La diminuzione dello spread è quindi dovuta a un aumento degli interessi dei Bund, che si portano a 2,89%. Questa cifra lambisce quello che da mesi è il limite massimo dei rendimenti dei titoli di Stato tedeschi, il 2,90%, superato soltanto in pochissime occasioni.
Questi risultati avvantaggiano i titoli italiani. Con il principale indicatore della fiducia dei mercati nei confronti del debito pubblico italiano stabile, i rendimenti rimangono alti e interessanti per gli investitori, a pochi giorni dall’inizio di una nuova emissione, nella seconda settimana di febbraio.

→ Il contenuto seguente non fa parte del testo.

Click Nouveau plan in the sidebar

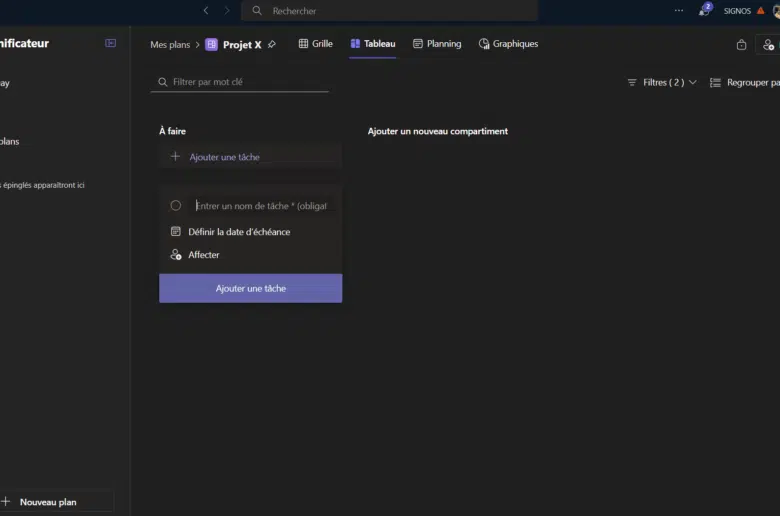[48, 502]
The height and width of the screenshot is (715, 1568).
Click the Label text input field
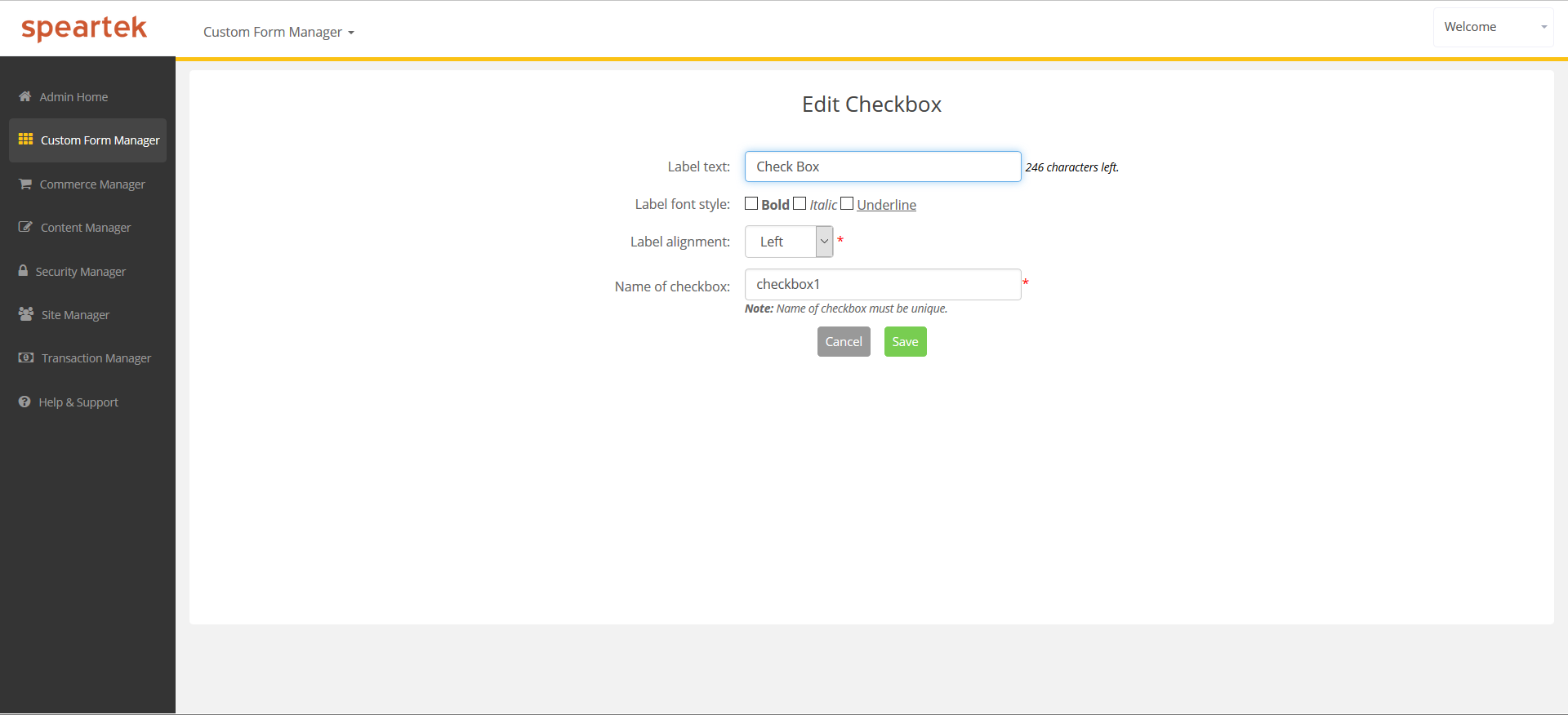point(882,167)
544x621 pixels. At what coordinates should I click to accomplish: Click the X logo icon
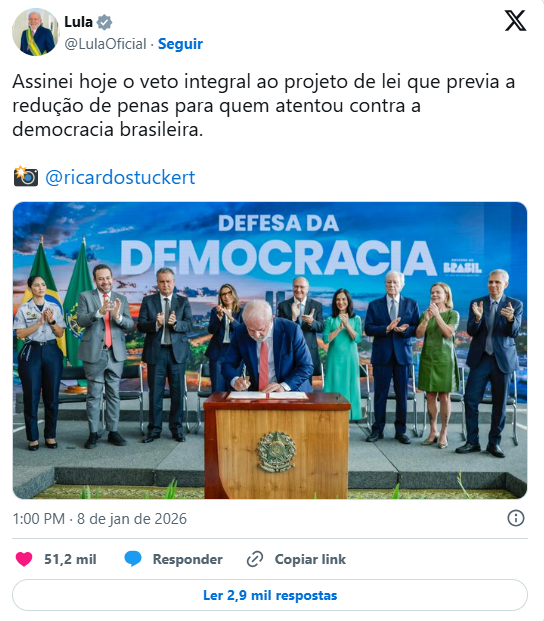point(515,21)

I rendimenti dei principali Paesi europei
Anche Francia e Spagna stanno seguendo lo stesso andamento dell’Italia per quanto riguarda lo spread con i titoli tedeschi. Mentre il differenziale rimane sostanzialmente stabile rispetto a 24 ore prima, i rendimenti subiscono un leggero aumento. I Bonos spagnoli, che al momento risultano tra i grandi Paesi quelli con lo spread più basso, si sono attestati sul 3,24%.

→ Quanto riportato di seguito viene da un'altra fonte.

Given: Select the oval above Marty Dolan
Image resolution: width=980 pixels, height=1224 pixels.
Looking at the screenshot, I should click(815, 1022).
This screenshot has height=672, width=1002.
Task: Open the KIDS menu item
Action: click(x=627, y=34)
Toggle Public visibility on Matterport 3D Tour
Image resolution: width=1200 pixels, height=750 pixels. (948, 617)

| Titoli di Stato | Rendimenti | Spread |
| Bund tedeschi | 2,88% | – |
| Btp italiani | 3,49% | 61 |
| Oat francesi | 3,46% | 57 |
| Bonos spagnoli | 3,24% | 36 |
Stessa situazione per la Francia, con lo spread a 57 punti e i rendimenti a 3,46%. Parigi poteva forse aspettarsi una reazione leggermente più positiva da parte dei mercati, dopo che il governo Lecornu è riuscito ad approvare la legge di bilancio per il 2026. I metodi con cui è stato ottenuto questo risultato, bypassando l’Assemblea Nazionale, sottolineano però che i problemi di instabilità politica che avevano portato il differenziale con la Germania oltre i 70 punti non sono ancora risolti.
Le prossime emissioni dei titoli italiani
Come ogni mese, la seconda settimana di febbraio porterà a nuove emissioni di titoli di Stato italiani. Un’occasione, come detto, per chi vuole investire nel debito pubblico del nostro Paese approfittando di tassi di interesse ancora alti, dopo l’ultima decisione della Bce, che ha lasciato il costo del denaro invariato.
Le aste con cui il Ministero dell’Economia e delle Finanze piazzerà sul mercato i titoli di Stato a febbraio saranno:
- l’asta dei Bot dell’11 febbraio;
- l’asta medio-lungo termine del 12 febbraio;
- l’asta dei Btp short-Bpt€i del 24 febbraio;
- l’asta dei Bot del 25 febbraio;
- l’asta medio-lungo termine del 26 febbraio.